I'm thinking about purchasing a number of the PIKO kits to build a tank farm with 2-3 large storage tanks and the refinery for my layout. 
















They look like impressive models in the catalog, but I've never seen one in person, next to a human being, nor on a layout! So, I was curious to see what they might look like in a layout setting. Has anyone on MLS ever built these models? If so, could you post photos of them for me. I'd like to see just how big/nice they really are before I make my purchases this summer. 
Thanks! 
Ed


----------



## Dave F (Jan 2, 2008)

One of the guys in our club built them over the winter, now he's at a loss as to where to place them. He's mentioned annexing his neighbors backyard. I'll try to get over there and see if I can get some pics..


----------



## blackburn49 (Jan 2, 2008)

Posted By Ed Harvey on 04/23/2008 6:29 PM

I'm thinking about purchasing a number of the PIKO kits to build a tank farm with 2-3 large storage tanks and the refinery for my layout. They look like impressive models in the catalog, but I've never seen one in person, next to a human being, nor on a layout! So, I was curious to see what they might look like in a layout setting. Has anyone on MLS ever built these models? If so, could you post photos of them for me. I'd like to see just how big/nice they really are before I make my purchases this summer. Thanks! Ed


You mean these?  They're GREAT models (click). 


  
  
Here they are in the context of some other models:


----------



## Guest (Apr 24, 2008)

Very cool!  

So what decals do they come with? Just Esso and Exxon? Did you purchase the other refinery buildings? Do you have any photos of you standing next to them for a better feel for the size. Thanks!


----------



## Guest (Apr 24, 2008)

How hard was the loading bridge to build? Did it have lots of little parts, or are the cross beam panels one panel and not separater frame pieces?


----------



## blackburn49 (Jan 2, 2008)

Posted By Ed Harvey on 04/24/2008 4:19 PM

Very cool! " /> So what decals do they come with? Just Esso and Exxon? Did you purchase the other refinery buildings?
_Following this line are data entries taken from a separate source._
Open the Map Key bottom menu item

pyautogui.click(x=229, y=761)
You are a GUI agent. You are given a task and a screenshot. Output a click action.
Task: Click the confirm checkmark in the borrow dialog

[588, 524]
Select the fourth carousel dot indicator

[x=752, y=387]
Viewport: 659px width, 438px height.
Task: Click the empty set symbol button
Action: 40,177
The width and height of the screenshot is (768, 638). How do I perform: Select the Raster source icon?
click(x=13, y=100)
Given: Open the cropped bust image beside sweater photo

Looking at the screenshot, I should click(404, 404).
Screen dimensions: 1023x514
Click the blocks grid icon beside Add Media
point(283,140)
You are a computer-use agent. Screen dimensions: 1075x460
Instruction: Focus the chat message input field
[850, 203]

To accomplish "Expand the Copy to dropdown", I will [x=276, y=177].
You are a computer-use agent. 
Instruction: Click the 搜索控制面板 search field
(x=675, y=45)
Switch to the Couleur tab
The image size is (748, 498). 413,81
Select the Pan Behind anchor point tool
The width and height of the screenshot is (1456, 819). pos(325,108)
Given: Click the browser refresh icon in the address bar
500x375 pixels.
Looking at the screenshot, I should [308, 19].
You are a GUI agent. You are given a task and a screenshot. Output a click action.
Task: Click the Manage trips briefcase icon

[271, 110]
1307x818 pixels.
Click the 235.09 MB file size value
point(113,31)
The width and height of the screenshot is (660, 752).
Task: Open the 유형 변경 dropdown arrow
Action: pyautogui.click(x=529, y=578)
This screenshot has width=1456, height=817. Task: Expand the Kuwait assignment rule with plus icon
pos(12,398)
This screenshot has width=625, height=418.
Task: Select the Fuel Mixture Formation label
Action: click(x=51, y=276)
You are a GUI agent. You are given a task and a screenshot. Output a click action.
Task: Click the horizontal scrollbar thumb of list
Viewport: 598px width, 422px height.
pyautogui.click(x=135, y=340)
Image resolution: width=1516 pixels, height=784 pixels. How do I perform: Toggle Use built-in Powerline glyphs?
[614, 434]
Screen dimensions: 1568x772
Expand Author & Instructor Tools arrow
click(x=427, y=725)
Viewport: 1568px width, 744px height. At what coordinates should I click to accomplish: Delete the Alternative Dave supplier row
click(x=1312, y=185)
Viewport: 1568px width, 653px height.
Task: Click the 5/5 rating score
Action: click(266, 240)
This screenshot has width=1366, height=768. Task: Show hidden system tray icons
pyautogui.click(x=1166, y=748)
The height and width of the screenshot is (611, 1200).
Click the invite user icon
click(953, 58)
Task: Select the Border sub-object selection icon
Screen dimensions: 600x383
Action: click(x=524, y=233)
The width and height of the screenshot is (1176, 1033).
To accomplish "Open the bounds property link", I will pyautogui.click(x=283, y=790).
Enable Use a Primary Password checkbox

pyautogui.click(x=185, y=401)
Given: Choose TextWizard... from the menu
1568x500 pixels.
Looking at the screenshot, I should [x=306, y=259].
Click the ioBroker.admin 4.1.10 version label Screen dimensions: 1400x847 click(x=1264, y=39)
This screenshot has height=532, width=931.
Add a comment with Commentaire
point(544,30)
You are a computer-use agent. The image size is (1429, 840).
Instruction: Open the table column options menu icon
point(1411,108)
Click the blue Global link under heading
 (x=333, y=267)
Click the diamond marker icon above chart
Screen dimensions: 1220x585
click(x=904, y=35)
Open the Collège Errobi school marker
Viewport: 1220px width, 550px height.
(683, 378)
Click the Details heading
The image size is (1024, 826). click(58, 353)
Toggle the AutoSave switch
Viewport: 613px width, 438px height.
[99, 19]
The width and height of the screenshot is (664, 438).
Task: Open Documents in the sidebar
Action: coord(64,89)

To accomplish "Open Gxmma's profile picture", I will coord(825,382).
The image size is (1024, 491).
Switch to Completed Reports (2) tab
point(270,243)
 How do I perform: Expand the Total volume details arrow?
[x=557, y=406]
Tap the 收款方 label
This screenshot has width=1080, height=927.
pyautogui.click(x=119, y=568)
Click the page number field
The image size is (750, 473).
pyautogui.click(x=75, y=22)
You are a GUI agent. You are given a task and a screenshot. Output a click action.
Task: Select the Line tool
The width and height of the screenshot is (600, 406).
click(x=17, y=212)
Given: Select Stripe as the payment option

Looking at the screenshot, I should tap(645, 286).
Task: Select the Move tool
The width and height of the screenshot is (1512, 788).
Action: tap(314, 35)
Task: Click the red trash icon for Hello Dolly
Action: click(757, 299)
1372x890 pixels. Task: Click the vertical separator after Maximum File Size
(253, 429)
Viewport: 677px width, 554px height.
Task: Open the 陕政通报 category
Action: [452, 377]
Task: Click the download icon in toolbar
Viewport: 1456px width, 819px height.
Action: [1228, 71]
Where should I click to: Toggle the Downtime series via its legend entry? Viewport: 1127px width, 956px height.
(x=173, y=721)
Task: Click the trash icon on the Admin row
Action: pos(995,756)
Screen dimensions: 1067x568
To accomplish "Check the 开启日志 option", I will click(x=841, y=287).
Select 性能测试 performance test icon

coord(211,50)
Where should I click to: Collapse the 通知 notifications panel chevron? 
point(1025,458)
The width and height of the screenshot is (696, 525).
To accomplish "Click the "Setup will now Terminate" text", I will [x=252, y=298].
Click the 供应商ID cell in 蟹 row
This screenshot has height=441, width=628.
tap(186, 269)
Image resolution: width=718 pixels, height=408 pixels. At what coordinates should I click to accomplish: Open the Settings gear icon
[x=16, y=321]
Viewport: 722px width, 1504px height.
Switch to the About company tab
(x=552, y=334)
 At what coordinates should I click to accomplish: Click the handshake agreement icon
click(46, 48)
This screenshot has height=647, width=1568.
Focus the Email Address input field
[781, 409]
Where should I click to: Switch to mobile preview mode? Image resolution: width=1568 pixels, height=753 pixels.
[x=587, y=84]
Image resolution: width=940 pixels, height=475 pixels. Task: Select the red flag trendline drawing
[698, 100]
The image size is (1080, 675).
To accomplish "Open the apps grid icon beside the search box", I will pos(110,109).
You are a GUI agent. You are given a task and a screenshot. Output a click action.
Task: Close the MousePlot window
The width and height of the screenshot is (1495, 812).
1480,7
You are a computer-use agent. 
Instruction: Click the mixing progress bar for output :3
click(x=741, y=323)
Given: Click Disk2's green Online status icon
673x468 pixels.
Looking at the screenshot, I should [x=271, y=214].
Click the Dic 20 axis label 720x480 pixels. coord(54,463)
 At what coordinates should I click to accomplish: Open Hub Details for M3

Do you have any photos of you standing next to them for a better feel for the size. 
How hard was the loading bridge to build?  Did it have lots of little parts, or are the cross beam panels one panel and not separater frame pieces?



This kit went over to the graphics man (Leland Allen) who created the additional graphics and put all the pieces of the kits together. I will try to get him on line to answer your questions.


----------



## blackburn49 (Jan 2, 2008)

_I have notified Lee and he will be getting back to you via this forum. He is on dial-up over there and sometimes has problems even getting on line. He told me he already had a response ready but was having computer problems. Also, I will take a photo of him behind the tanks in place on the model for reference. _


----------